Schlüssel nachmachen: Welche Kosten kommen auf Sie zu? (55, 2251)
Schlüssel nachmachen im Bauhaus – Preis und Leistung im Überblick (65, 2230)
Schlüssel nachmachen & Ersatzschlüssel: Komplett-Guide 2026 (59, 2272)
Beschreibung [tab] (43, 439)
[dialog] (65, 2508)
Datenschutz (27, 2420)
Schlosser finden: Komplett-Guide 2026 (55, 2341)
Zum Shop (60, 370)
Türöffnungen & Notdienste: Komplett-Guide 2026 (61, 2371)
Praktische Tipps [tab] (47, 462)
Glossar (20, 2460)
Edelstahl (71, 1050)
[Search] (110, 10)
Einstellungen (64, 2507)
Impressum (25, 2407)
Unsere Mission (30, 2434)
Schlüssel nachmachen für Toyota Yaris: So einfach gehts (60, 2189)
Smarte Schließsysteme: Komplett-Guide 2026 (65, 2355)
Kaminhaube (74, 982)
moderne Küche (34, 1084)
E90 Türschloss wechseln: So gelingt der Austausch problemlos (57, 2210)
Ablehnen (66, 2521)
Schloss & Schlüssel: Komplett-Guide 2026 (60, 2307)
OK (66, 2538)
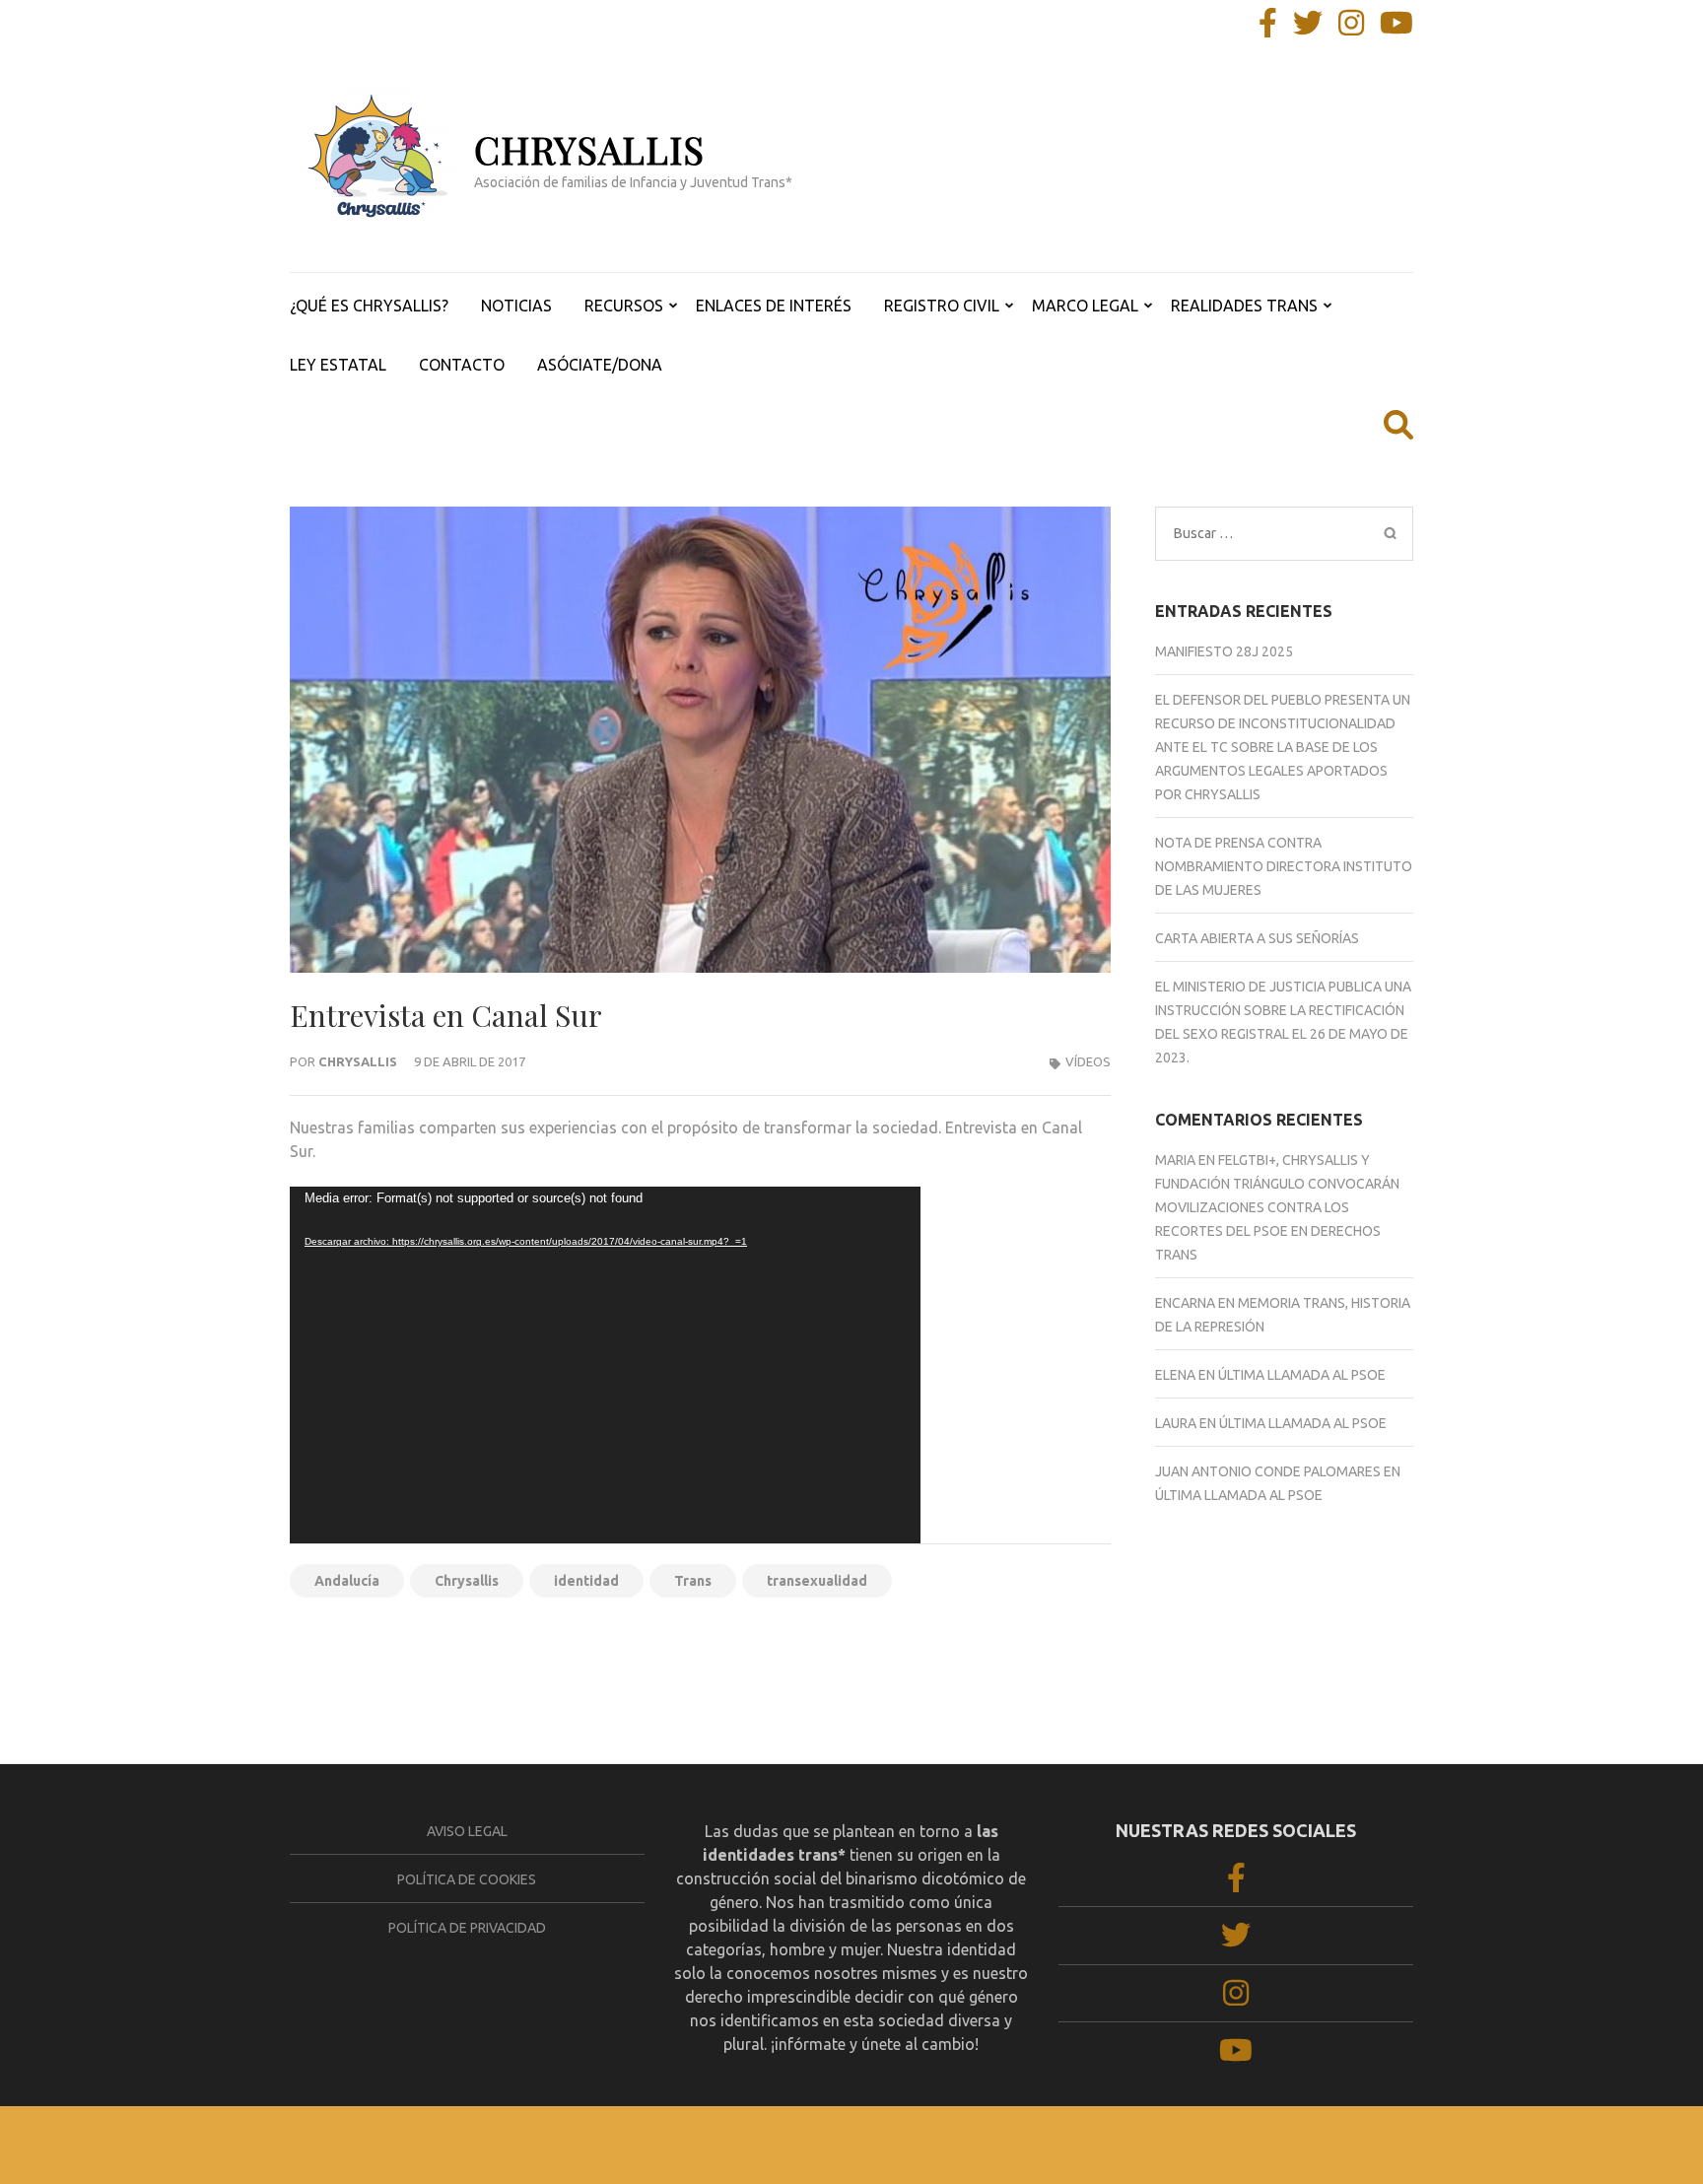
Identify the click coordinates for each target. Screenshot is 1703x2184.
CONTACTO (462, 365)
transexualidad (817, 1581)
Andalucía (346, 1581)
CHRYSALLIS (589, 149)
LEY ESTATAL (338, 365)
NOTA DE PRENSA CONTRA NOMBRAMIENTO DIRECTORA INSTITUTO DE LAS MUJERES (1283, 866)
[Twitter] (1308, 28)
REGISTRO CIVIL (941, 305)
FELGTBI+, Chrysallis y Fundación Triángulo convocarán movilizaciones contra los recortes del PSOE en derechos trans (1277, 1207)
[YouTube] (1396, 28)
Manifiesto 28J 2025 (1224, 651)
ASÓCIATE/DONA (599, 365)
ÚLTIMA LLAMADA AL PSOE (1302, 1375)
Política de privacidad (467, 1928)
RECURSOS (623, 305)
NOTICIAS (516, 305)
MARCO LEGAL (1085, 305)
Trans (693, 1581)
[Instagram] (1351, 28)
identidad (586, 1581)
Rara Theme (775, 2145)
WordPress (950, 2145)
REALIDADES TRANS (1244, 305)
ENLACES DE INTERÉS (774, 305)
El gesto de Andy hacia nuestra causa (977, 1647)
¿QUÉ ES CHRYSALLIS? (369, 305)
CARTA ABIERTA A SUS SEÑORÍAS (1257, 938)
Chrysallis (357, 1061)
* * *
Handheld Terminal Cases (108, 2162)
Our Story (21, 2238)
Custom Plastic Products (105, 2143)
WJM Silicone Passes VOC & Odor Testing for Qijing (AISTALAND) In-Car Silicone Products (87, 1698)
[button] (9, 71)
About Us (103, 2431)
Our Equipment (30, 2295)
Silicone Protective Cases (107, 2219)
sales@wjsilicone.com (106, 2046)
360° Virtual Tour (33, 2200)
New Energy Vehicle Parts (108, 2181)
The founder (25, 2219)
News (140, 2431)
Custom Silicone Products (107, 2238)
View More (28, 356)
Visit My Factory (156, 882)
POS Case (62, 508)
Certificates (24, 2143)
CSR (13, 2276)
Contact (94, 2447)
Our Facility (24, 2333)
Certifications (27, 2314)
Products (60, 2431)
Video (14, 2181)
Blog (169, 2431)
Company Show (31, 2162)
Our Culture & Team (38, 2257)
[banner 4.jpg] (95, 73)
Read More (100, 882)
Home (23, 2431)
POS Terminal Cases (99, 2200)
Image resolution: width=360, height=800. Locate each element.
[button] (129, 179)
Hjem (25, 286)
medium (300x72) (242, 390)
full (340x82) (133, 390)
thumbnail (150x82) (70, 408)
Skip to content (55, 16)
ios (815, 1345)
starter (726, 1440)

- _Exercise aim_: Exactly the lines starting at the one above with "Schlüssel nachmachen: Welche" and ending at the one with "Chrysallis (357, 1061)" should be printed, and nothing else. Omit the pictures.

- _Answer box_:
Schlüssel nachmachen: Welche Kosten kommen auf Sie zu? (55, 2251)
Schlüssel nachmachen im Bauhaus – Preis und Leistung im Überblick (65, 2230)
Schlüssel nachmachen & Ersatzschlüssel: Komplett-Guide 2026 (59, 2272)
Beschreibung [tab] (43, 439)
[dialog] (65, 2508)
Datenschutz (27, 2420)
Schlosser finden: Komplett-Guide 2026 (55, 2341)
Zum Shop (60, 370)
Türöffnungen & Notdienste: Komplett-Guide 2026 (61, 2371)
Praktische Tipps [tab] (47, 462)
Glossar (20, 2460)
Edelstahl (71, 1050)
[Search] (110, 10)
Einstellungen (64, 2507)
Impressum (25, 2407)
Unsere Mission (30, 2434)
Schlüssel nachmachen für Toyota Yaris: So einfach gehts (60, 2189)
Smarte Schließsysteme: Komplett-Guide 2026 (65, 2355)
Kaminhaube (74, 982)
moderne Küche (34, 1084)
E90 Türschloss wechseln: So gelingt der Austausch problemlos (57, 2210)
Ablehnen (66, 2521)
Schloss & Schlüssel: Komplett-Guide 2026 (60, 2307)
OK (66, 2538)
Identify the click coordinates for each target. Screenshot is 1703x2184.
CONTACTO (462, 365)
transexualidad (817, 1581)
Andalucía (346, 1581)
CHRYSALLIS (589, 149)
LEY ESTATAL (338, 365)
NOTA DE PRENSA CONTRA NOMBRAMIENTO DIRECTORA INSTITUTO DE LAS MUJERES (1283, 866)
[Twitter] (1308, 28)
REGISTRO CIVIL (941, 305)
FELGTBI+, Chrysallis y Fundación Triángulo convocarán movilizaciones contra los recortes del PSOE en derechos trans (1277, 1207)
[YouTube] (1396, 28)
Manifiesto 28J 2025 (1224, 651)
ASÓCIATE/DONA (599, 365)
ÚLTIMA LLAMADA AL PSOE (1302, 1375)
Política de privacidad (467, 1928)
RECURSOS (623, 305)
NOTICIAS (516, 305)
MARCO LEGAL (1085, 305)
Trans (693, 1581)
[Instagram] (1351, 28)
identidad (586, 1581)
Rara Theme (775, 2145)
WordPress (950, 2145)
REALIDADES TRANS (1244, 305)
ENLACES DE INTERÉS (774, 305)
El gesto de Andy hacia nuestra causa (977, 1647)
¿QUÉ ES CHRYSALLIS? (369, 305)
CARTA ABIERTA A SUS SEÑORÍAS (1257, 938)
Chrysallis (357, 1061)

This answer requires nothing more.